Each line of the listing below must be returned exactly.

-- GIVEN INFORMATION --
◆ ◆ ◆ ◆
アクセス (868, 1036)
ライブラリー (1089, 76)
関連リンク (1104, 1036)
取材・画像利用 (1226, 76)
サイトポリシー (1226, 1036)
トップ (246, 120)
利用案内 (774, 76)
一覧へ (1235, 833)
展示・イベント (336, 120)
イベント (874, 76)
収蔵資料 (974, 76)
◆ ◆ ◆ ◆
-- ANSWER FOR THIS EXERCISE --
アクセス (868, 1036)
ライブラリー (1089, 76)
関連リンク (1104, 1036)
取材・画像利用 (1226, 76)
サイトポリシー (1226, 1036)
トップ (246, 120)
利用案内 (774, 76)
一覧へ (1235, 833)
展示・イベント (336, 120)
イベント (874, 76)
収蔵資料 (974, 76)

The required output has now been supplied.